Future research should seek to improve the sensitivity and accuracy of exergaming sensor technology as well as the representative design of the game so that it mirrors “real-world” performance contexts. Exergames that are developed in this manner will result in specifying information that is highly representative to real-world context and therefore increase the likelihood that FMS developed in the game transfer to a multitude of physical activity environments in the real world. This provides new insights that FMS improvements are not simply determined by the type of FMS practiced or the total amount of practice but are also due to the quality of the specifying information to which the user couples. Further, physical educators should be trained to support children’s FMS development using a principled approach to skill acquisition. In future, recommendations for children’s screen time may include consideration of the type of screen time that children are engaging in, rather than giving a blanket recommendation to limit its amount, which is in our opinion unlikely to be realistic in today’s techno-proliferation.
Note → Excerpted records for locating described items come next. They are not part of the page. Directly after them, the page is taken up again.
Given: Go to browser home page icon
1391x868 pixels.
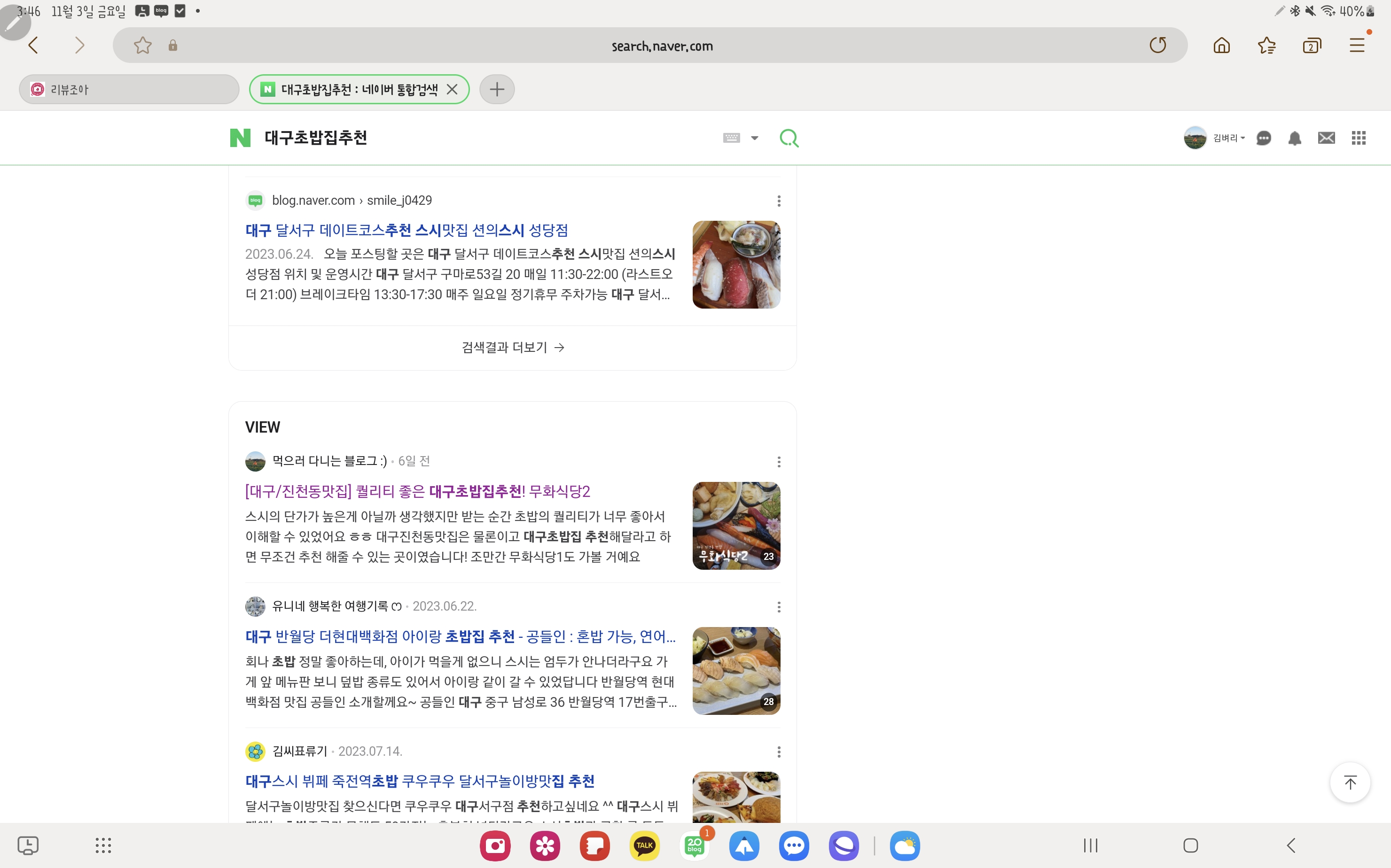Looking at the screenshot, I should coord(1221,46).
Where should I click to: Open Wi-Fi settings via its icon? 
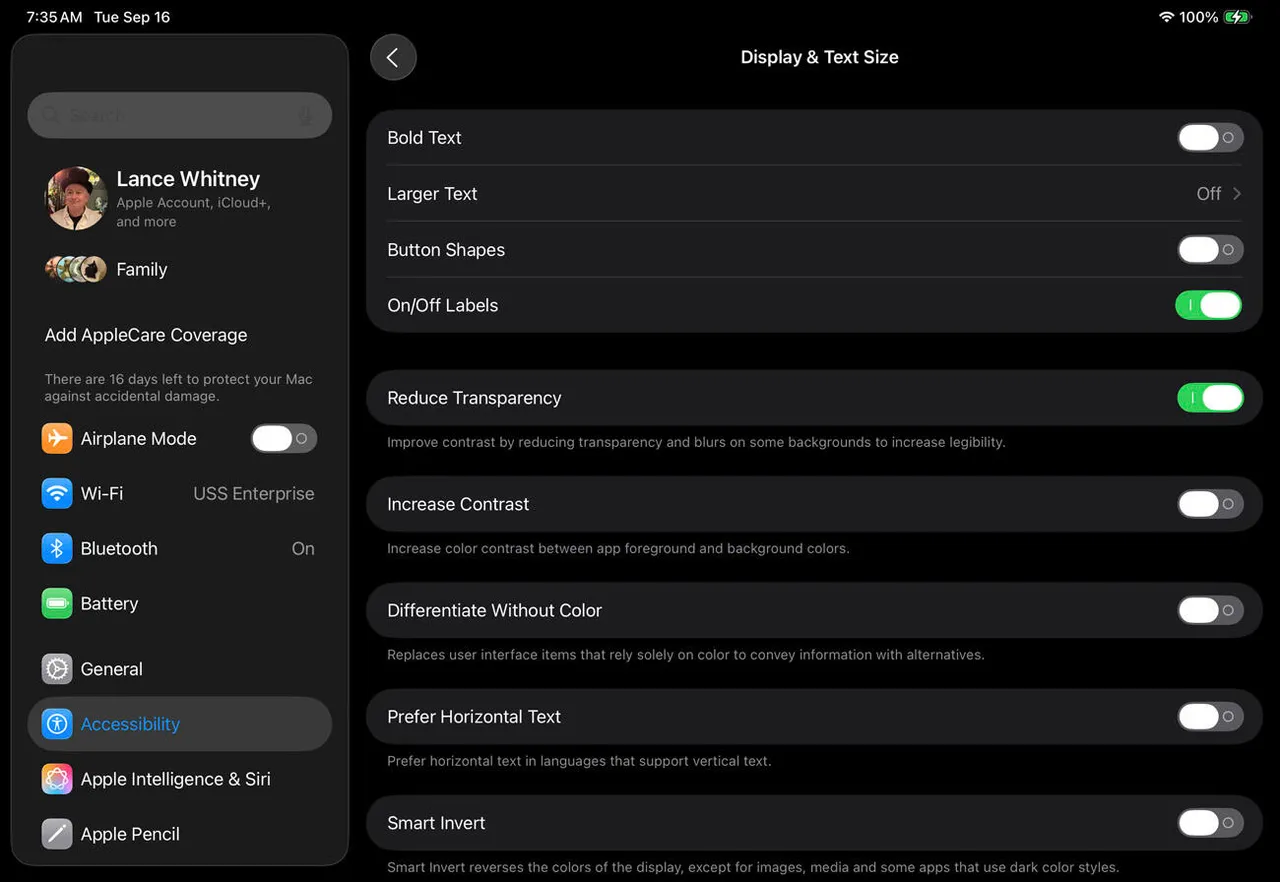[x=57, y=494]
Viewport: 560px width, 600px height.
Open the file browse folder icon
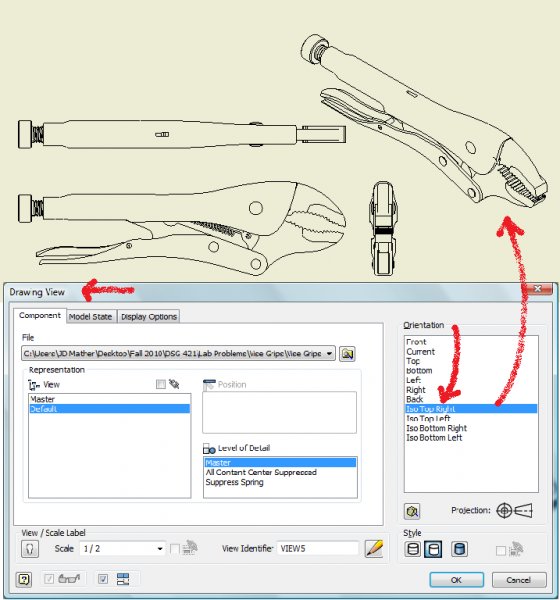[347, 354]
This review has a number of strengths: (1) a comprehensive search strategy across multiple databases to detect the full range of relevant studies, (2) extensive study detail extracted with broad inclusion criteria and (3) alignment with the PRISMA Statement which provides transparency and rigor on the conducted meta-analysis procedure. There were also a number of limitations. Studies were required to be published in English, which may have excluded studies published in other languages; the meta-analysis included a generally modest number of heterogeneous studies, which may reduce the precision of the effect size estimate and may not provide the full picture on exergaming effectiveness; inability to conduct a moderator analysis on the type of activities control groups performed and on the different types of FMS due to low sample size, and consequently difficulties in comparing the effect of different studies. This last point is of particular relevance, as exergaming may have a differential effect on different FMS. For instance, a close look at Fig. 3 may suggest that exergaming is mostly beneficial for balance and postural skills, i.e., Mombarg et al. [33], and Sheehan and Katz [39, 40] showed an enhanced improvement in balance skills with the exergaming intervention relative to control. Future research is required to further examine this issue, as well as to explore whether exergaming is more beneficial for children with low FMS as was the case in the Mombarg et al. [33] study.

Conclusion

Our review showed a small benefit of using exergames for improving FMS in children. The benefits are likely to be dependent on exergame design with respect to the target FMS and the strategies implemented during an intervention. Exergames are designed for encouraging children to exercise; however, they improve FMS only where activities are specifically designed for improving FMS. Existing balance games (e.g., Wii Fit Plus) contain elements for improving balance, but other games do not currently contain elements for improving FMS, such as object control skills. In view of this, it is recommended that interventions should incorporate skill acquisition principles and theories of motor learning to help improve FMS and that games should be designed specifically to improve FMS. It would be interesting to examine how recent development in gaming technology (e.g., headset virtual reality) may facilitate the implementation of the discussed motor learning principles. Ultimately, this study provides new insights that can shift the current view on screen-based technology, suggesting that such technology can be beneficial for promoting children’s FMS development, and practitioners are encouraged to explore its implementation in their practice.